Les critiques essuyées par certains membres de l’Académie algérienne de la langue amazighe, dont la composante a été rendue publique récemment, se sont invitées à la conférence d’Ahmed Ouyahia, secrétaire général du RND, hier.

En effet, le chef du RND et néanmoins Premier ministre, a souligné que seuls 4 membres de cette institution n’ont pas le grade de doctorant en tamazight, déplorant que certains chercheurs aient accusé les pouvoirs publics d’avoir privilégié l’équilibre régional dans la désignation
des membres. «Tous les membres de cette Académie, à l’exception de
4 qui ont des qualifications dans le domaine de Tamazight, les autres membres sont tous de rang doctoral», a-t-il, en effet, déclaré, ajoutant qu’il faut «cesser les querelles sur tamazight». Il faut rappeler que moins de 24 heures après l’annonce de la composante de l’Académie que préside Mohamed Djellaoui, Abderrezak Dourari a annoncé sa démission, sous prétexte que plusieurs membres « n’ont pas le niveau requis pour figurer dans une académie ». Plusieurs chercheurs et militants ont dénoncé « des inconnus » au domaine, qui figurent parmi les membres de cette institution.
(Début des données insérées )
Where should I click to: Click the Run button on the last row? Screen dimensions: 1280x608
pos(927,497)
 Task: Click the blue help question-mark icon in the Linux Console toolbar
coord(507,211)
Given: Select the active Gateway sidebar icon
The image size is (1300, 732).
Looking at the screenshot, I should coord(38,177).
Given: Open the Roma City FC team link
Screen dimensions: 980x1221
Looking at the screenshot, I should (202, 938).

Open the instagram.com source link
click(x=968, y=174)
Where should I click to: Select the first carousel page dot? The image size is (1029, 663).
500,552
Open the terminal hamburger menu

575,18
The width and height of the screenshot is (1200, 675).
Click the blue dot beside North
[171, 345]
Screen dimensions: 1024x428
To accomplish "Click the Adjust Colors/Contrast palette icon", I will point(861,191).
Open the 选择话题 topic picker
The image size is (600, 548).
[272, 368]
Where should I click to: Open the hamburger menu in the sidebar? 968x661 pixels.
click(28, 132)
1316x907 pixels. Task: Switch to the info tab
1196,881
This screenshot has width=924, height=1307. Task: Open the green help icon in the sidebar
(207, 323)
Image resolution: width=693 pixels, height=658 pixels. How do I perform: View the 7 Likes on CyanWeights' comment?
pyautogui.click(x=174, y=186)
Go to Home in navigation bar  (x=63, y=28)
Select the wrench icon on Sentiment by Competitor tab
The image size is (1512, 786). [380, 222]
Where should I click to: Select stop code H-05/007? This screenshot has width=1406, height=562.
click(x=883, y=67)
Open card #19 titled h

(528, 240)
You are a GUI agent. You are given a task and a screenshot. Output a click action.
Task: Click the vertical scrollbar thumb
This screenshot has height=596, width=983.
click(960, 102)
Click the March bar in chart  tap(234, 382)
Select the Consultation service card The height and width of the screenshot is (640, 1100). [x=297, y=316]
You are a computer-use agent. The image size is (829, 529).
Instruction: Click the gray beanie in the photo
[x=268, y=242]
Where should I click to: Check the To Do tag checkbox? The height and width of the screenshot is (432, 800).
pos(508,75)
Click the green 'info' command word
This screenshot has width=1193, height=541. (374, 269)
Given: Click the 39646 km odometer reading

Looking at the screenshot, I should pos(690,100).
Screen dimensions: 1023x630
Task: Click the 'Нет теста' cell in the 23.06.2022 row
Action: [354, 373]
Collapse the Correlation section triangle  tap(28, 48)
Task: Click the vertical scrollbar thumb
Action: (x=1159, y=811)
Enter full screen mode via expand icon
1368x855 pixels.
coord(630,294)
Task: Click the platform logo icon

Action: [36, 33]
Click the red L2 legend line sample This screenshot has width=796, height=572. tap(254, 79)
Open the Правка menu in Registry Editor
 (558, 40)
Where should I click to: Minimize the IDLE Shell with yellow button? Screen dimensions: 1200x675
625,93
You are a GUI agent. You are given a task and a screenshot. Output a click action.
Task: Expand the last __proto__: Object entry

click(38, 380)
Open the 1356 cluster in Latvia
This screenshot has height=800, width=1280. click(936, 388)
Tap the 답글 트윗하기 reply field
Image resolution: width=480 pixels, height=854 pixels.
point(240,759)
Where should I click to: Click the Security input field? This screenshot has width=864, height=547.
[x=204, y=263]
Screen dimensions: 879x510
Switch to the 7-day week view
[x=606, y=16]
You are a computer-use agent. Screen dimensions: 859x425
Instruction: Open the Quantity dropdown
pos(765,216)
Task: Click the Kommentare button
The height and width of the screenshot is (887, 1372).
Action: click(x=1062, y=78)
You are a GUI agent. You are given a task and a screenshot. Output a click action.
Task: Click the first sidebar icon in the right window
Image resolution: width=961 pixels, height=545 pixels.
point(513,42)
M. Ouyahia a indiqué, par ailleurs, que «tous les Algériens et ceux qui se sont investis dans cette cause doivent reconnaître cette consécration au président de la République, Abdelaziz Bouteflika, avec la mise en place effective de l’Académie ». Pour M. Ouyahia, «le président Bouteflika l’avait promis (de donner sa pleine dimension à tamazight) et cela s’est concrétisé, à commencer par l’octroi à tamazight le statut de langue nationale, à son officialisation, jusqu’à la mise en place de cette Académie ». « Le seul problème qui se pose actuellement c’est sa graphie », a-t-il dit, relevant qu’« il appartient aux membres de cette Académie, avec le temps, de la déterminer ». Sur ce point, il faut relever que lors de l’ouverture des travaux du conseil national du RND, Ahmed Ouyahia a déclaré que cette question « est purement technique» et qu’il «revient aux académiciens et aux spécialistes d’en trouver la solution». Dans sa réplique, Ahmed Ouyahia ciblait, en fait, Bouabdellah Ghlamallah, président du Haut conseil islamique et membre du conseil national du RND, lequel, en visite, récemment, à Tizi-Ouzou, a déclaré que tamazight doit être transcrit en caractère arabe. Ce qui avait provoqué l’ire des militants et des spécialistes. Pour M. Ouyahia, tamazight représente un «acquis culturel et identitaire» qui a réalisé « un bond en avant» grâce au président Bouteflika, qui a procédé « progressivement et avec sa sagesse », éliminant ainsi les « causes de la discorde », ajoutant que cet acquis est « un ciment supplémentaire » pour le pays.